Jumat, 05 Februari 2016
Lindungi Rakyat Tani NTB
DAHULU Provinsi Nusa
Tenggara Barat (NTB) dikenal karena suburnya lahan pertanian dan melimpahnya
hasil produksi Rakyat Tani, terutama beras. Karena itu, maka tak salah jika
sejak lama NTB ditetapkan pemerintah pusat sebagai daerah lumbung pangan
nasional yang memasok kebutuhan beras bagi sebagian kawasan Indonesia timur,
bahkan Pulau Jawa.
Hidup diatas lahan yang subur dengan hasil produksi yang melimpah,
mestinya mampu membuat Rakyat Tani NTB sejahtera. Tapi apa mau dikata? Faktanya,
daerah yang dahulu dikenal dengan sebutan Gogo Rancah, Bumi Gora dan berbagai
istilah kebanggaan itu, kini tengah menangis karena mengalami krisis pangan
(beras-red) yang sudah masuk kategori membahayakan.
Keadaan ini tentu saja membuat publik bingung. Bagaimana mungkin daerah
lumbung pangan nasional bisa mengalami krisis beras? Adakah yang salah dengan manajemen
pengelolaan pertanian dan perberasan di NTB?
Pemerintah Provinsi (Pemprov) NTB menyuguhkan data, bahwa produksi padi
pada tahun 2015 mengalami surplus hingga 2,3 juta ton dari target sebanyak 2,1
juta ton. Jika benar terjadi surplus produksi, lalu kenapa bisa terjadi krisis?
Usut punya usut, krisis pangan yang terjadi saat ini tidak terlepas
dari amburadulnya kinerja pengadaan beras pada Perum Bulog Divisi Regional
(Divre) NTB. Ya, pada musim panen
raya tahun 2015, Bulog Divre NTB hanya mampu memenuhi sekitar 60 persen dari total
target pengadaan Public
Service Obligation (PSO). Hal sama juga terjadi pada pembelian gabah
dalam program Upaya Khusus (Upsus) yang hanya sekitar 60 persen dari target
sebanyak 100 ribu ton.
Alhasil, stok beras yang terdapat di gudang Bulog NTB di akhir 2015 hanya
tersisa 9.000 ton, dan pada awal Februari 2016 ini tinggal tersisa 2.000 ton
saja, karena 7.000 ton disalurkan untuk kebutuhan Beras Pra Sejahtera (Rasta). Dalam
hal ini, tidaklah berlebihan jika publik beranggapan, bahwa amburadulnya kinerja
pengadaan beras Bulog NTB menjadi biang keladi krisis yang terjadi.

Baris data:
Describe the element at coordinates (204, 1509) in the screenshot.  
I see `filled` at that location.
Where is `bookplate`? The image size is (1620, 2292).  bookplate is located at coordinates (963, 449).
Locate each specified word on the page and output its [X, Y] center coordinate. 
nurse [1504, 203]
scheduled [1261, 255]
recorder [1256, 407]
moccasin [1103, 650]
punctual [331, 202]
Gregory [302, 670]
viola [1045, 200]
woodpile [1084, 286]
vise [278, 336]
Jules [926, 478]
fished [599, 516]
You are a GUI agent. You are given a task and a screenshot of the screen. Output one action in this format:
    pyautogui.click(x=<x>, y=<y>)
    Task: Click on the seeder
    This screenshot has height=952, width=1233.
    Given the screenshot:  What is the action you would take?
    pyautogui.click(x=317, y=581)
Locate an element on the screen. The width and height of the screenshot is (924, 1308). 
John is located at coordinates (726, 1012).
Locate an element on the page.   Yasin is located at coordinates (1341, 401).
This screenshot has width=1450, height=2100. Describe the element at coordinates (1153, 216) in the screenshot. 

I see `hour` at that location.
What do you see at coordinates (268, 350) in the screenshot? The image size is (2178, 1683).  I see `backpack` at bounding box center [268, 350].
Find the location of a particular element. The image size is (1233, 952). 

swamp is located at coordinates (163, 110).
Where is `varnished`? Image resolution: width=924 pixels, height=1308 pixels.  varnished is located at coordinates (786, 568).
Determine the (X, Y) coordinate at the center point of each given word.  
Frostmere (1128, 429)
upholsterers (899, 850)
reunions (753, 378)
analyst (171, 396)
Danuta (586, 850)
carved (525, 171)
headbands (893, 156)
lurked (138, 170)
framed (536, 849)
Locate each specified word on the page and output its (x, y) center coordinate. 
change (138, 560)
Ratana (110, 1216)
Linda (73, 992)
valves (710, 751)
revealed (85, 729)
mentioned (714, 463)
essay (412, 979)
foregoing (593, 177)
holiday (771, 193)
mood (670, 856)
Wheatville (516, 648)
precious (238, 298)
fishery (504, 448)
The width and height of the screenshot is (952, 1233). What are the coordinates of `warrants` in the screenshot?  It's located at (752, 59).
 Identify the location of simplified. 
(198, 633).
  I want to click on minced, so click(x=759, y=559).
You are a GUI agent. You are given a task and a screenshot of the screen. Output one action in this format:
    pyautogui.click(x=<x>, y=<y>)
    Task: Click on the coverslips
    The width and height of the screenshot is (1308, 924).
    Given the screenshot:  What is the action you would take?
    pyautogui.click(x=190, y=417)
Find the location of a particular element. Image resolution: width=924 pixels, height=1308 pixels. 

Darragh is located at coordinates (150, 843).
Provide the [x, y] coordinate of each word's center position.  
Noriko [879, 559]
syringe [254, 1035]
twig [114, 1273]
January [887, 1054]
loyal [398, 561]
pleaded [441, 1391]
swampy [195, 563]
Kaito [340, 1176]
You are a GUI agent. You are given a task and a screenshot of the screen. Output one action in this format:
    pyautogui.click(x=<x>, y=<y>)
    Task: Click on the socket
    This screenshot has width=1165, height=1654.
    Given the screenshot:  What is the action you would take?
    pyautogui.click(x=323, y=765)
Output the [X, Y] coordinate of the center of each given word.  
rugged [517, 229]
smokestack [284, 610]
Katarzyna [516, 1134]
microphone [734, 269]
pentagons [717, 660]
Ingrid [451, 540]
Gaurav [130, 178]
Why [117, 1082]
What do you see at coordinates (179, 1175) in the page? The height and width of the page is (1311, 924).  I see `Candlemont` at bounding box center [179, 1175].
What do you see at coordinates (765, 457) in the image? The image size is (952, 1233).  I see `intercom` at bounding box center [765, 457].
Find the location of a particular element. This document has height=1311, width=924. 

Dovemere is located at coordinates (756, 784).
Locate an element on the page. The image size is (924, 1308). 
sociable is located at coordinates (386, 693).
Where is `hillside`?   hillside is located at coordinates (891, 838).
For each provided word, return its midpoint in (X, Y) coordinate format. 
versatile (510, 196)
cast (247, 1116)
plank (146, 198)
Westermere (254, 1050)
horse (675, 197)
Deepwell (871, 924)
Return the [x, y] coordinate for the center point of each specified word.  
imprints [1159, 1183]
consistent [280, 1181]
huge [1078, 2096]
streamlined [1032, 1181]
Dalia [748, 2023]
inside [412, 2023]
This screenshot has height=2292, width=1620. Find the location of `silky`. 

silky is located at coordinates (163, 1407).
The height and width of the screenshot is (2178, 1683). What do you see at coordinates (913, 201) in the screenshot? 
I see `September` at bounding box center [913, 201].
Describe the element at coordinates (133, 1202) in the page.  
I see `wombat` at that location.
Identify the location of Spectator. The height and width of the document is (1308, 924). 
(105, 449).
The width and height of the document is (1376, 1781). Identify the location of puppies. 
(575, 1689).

• _Tugas 1_: Menurut artikel tentang krisis beras di NTB, berapa ton stok beras yang masih tersisa di gudang Bulog NTB pada awal Februari 2016?
• _Tugas 2_: Ubah entri mulai dari baris yang memuat "coordinates (1341, 401)." sampai baris yang memuat "coordinates (786, 568)." menjadi daftar JSON berisi string, satu string untuk setiap baris, tanpa baris kosong.

• _Hasil yang Diharapkan 1_: Stoknya tinggal 2.000 ton.

• _Hasil yang Diharapkan 2_:
[
  "Locate an element on the page.   Yasin is located at coordinates (1341, 401).",
  "This screenshot has width=1450, height=2100. Describe the element at coordinates (1153, 216) in the screenshot. ",
  "I see `hour` at that location.",
  "What do you see at coordinates (268, 350) in the screenshot? The image size is (2178, 1683).  I see `backpack` at bounding box center [268, 350].",
  "Find the location of a particular element. The image size is (1233, 952). ",
  "swamp is located at coordinates (163, 110).",
  "Where is `varnished`? Image resolution: width=924 pixels, height=1308 pixels.  varnished is located at coordinates (786, 568)."
]